ある日突然、普通の家族が犯罪者の家族に変わる。
父がどうしてああなったのかの理由はどこにもなかったけれど、
それをやっちまうと3時間超になるんだろう、
複雑で繊細な問題を、次男の葛藤を主軸によくまとめたなぁと感心しました。
シナリオ買っておいてよかったです。
これから復習します。
田中裕子さん、お見事でしたね。
佐々木蔵之介さんのあんな表情も初めて観ました。
音尾琢磨さんに癒されたし、良いキャスティングでした。
細かなところに突っ込みどころは多々ありましたが、
よくできた作品だと思います。
ぎこちない
舞台だけで充分な内容でした
答えのない問い。豪華キャストで問う、家族としての在り方。
【賛否両論チェック】
賛:家族としての正しい選択の在り方を、壊れてしまった家族の葛藤を通して生々しく赤裸々に描いていくので、観ている者の胸に否応なく響いてくる。

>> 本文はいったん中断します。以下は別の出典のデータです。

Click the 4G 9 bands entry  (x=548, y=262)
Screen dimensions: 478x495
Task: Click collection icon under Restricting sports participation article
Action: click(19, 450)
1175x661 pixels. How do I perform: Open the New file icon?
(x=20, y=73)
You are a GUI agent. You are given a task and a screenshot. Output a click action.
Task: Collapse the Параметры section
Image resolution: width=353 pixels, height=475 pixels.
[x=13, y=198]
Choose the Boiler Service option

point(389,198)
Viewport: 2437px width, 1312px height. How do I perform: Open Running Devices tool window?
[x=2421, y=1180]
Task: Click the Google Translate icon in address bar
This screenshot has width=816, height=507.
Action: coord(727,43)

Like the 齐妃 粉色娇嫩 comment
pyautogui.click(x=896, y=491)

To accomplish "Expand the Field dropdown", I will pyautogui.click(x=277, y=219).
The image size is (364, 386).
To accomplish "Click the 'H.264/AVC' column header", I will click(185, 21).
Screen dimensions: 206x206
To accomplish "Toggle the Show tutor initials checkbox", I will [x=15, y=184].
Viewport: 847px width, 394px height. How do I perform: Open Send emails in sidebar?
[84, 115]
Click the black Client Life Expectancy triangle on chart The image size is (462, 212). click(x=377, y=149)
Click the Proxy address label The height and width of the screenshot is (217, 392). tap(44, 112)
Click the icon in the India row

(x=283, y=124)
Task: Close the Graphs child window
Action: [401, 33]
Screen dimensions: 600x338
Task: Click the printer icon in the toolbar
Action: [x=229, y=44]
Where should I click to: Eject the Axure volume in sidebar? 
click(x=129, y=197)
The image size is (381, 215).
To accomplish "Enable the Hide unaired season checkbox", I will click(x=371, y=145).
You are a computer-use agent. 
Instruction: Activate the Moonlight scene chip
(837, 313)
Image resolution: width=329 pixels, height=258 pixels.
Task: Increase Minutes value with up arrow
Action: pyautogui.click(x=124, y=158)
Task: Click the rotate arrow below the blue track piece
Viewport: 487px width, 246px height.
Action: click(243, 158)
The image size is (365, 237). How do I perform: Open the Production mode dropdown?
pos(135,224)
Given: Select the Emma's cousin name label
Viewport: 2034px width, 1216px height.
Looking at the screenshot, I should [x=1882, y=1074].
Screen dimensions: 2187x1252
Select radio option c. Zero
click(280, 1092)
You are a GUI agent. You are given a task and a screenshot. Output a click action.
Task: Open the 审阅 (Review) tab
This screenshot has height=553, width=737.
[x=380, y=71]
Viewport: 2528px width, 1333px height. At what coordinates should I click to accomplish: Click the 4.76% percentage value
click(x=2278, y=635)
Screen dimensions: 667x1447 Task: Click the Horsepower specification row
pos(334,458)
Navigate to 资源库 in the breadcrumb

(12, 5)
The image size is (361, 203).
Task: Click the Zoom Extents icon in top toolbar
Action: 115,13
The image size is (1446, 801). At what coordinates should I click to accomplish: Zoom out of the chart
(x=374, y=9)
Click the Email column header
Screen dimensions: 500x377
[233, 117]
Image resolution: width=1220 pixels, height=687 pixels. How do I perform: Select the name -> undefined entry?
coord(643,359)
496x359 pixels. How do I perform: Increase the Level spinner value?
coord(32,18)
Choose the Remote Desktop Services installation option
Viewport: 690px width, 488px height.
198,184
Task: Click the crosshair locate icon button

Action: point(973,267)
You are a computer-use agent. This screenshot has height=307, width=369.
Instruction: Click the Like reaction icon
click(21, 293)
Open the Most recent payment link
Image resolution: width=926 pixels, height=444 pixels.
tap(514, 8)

否:暴力描写や性描写が多いので、苦手な人には向かない。
片や子供達のためを想う一心で、暴力を振るう父を殺害し、15年間再会を待ちわびていた母。片や暴力からは解放されたものの、厳しい差別と嫌がらせにさらされ、人生が狂ってしまった子供達。15年という歳月が「家族として何が正しいことなのか」という答えの出ない問いを、観る者の胸に否応なく突きつけてきます。
キャストも非常に豪華です。演者さん達が迫真の演技で観せる、壊れてしまった家族がぶつかり合いながらもがき続けていく姿が、非常に生々しくて痛々しく感じられます。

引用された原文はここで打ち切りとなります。